I chose this experiment because it examines how prior lexical knowledge influences vocabulary acquisition under incidental learning conditions, which aligns closely with my research interests in language learning and memory integration. Most models of word learning emphasize explicit instruction, yet the majority of real-world vocabulary acquisition occurs incidentally through narrative and social contexts. I am particularly interested in how prior knowledge interacts with consolidation processes to shape long-term lexical representations—a question that sits at the intersection of language acquisition and memory systems research. Replicating this experiment offers an opportunity to examine whether the memory and language mechanisms observed in controlled learning settings extend to more naturalistic, story-based contexts that mirror how vocabulary is acquired in everyday life.
Description of Stimuli, Procedures, and Anticipated Challenges
The experiment presents 15 bisyllabic pseudowords embedded within an illustrated, spoken story (“Trouble at the Intergalactic Zoo”). Each pseudoword belongs to one of three phonological neighborhood conditions:
- No neighbors (e.g., femod)
- One neighbor (e.g., tabric ↔︎ fabric)
- Many neighbors (e.g., dester ↔︎ duster, pester)
Each pseudoword appears five times across the narrative. The story is paired with 15 corresponding cartoon scenes, each containing multiple pseudoword referents to maintain narrative coherence while preventing explicit word–object pairing. This design ensures incidental exposure rather than deliberate memorization.

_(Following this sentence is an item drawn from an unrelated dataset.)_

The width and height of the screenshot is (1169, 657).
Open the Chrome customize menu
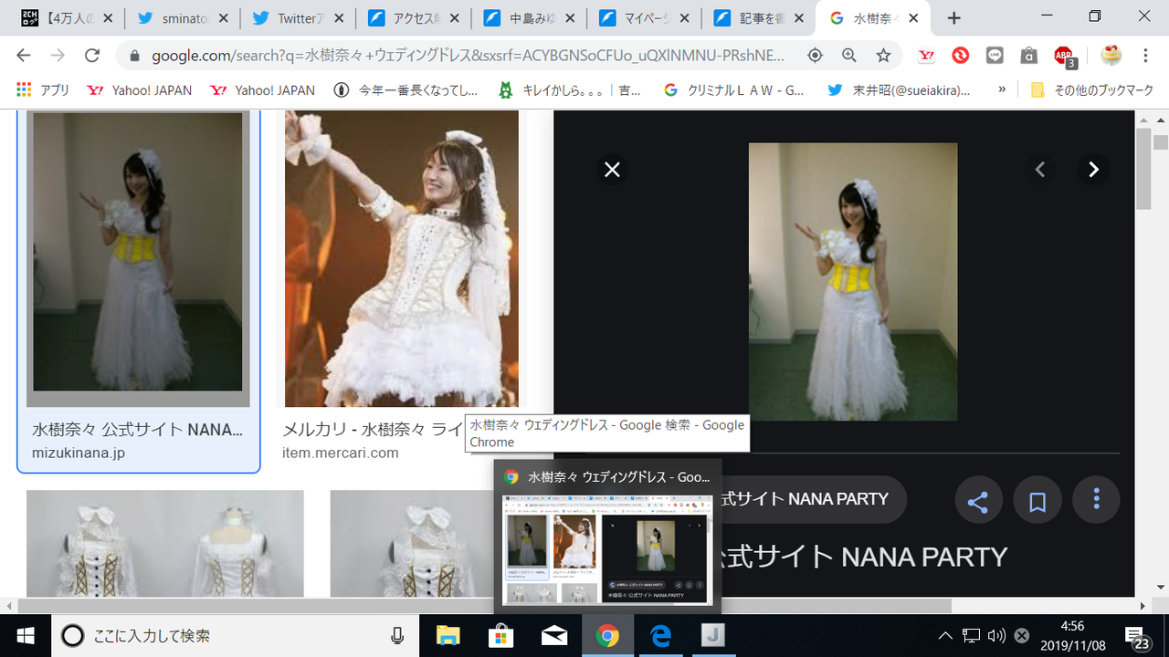pyautogui.click(x=1144, y=55)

Participants listen to the 7-minute story while viewing illustrations, then complete three types of memory tests:
Stem completion – recall of word-forms from initial CV cues
Form recognition – distinguishing target pseudowords from minimal phonological foils
Form–picture recognition – mapping pseudowords to their illustrated referents
Each test is administered immediately after learning and the next day to assess consolidation effects.
Challenges in Replication
Stimulus control: Ensuring balanced pseudoword properties (phoneme/letter length, bigram probability, neighborhood frequency) and matching the auditory timing of exposures. (Would like to figure out how to check this)
Incidental exposure fidelity: Participants must attend to the story without adopting explicit memorization strategies, especially in adult online samples.

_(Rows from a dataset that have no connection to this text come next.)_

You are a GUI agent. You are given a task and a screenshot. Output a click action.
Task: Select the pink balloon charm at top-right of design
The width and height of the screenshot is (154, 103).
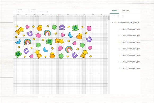tap(89, 28)
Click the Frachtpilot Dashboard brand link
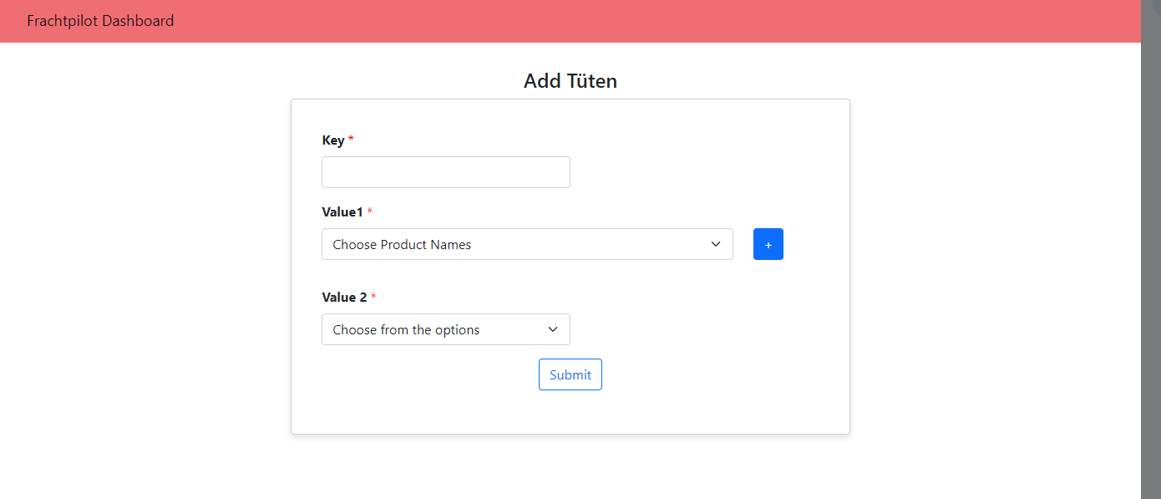 click(x=100, y=21)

Retention and engagement: Maintaining consistent participation across multiple testing sessions, particularly for the delayed tests.
Methods
Planned Sample
60 adults
Age 18-35 years old
Native monolingual English speakers residing in the US (will most likely change this to US English speakers residing in the US)
No reported visual, hearing, or literacy difficulties
Had not participated in experiment S1 (not running S1, so not a problem)
Have working microphone that was compatible with the experiment platform
Prolific participants that had participated in at least ten studies with minimum 95% approval rate
Must not self-report inappropriate strategy (i.e., writing the words down)
Must complete vocabulary test properly
Materials
This includes audio and images. I have gathered these materials from the posted materials on OSF. I have also obtained the order in which the test items were presented.
Procedure
Three Testing Days:
Session 1 / Day 1: ~20 minutes
Session 2 / Day 2: ~5 minutes
No session 3 for retention and financing constraints
Analysis Plan
Analyses will be conducted in R, using lme4 to fit mixed effects models and ggplot2 for figures. A mixed effects binomial regression model will be used to analyze each of the dependent variables, with fixed effects of session, neighborhood condition, vocabulary ability, and all corre- sponding interactions. Orthogonal contrasts will be used for each of the factorial predictors. For the fixed effect of session, delay1 contrasted responses before and after opportunities for offline consolidation (T1 vs. T2). For the fixed effect of neighbors, neighb1 contrasted words without versus with neighbors (no vs. one & many), and neighb2 contrasted words with one versus many neighbors. I will attempt to figure out how the authors used raw vocabulary scores for analyses, which were scaled and centered before entering into the model. For each analysis, I will computed a random-intercepts model with all fixed effects and interactions. If there was no indication of a three-way interaction in the model (all ps > .2), these will be pruned to enable a more parsimonious model with better-specified random effects. I will then incorporate random slopes into the model using a forward best-path approach (Barr et al., 2013), progressively adding slopes into the model and retaining only those random effects justified by the data under a liberal alpha-criterion (p < .2).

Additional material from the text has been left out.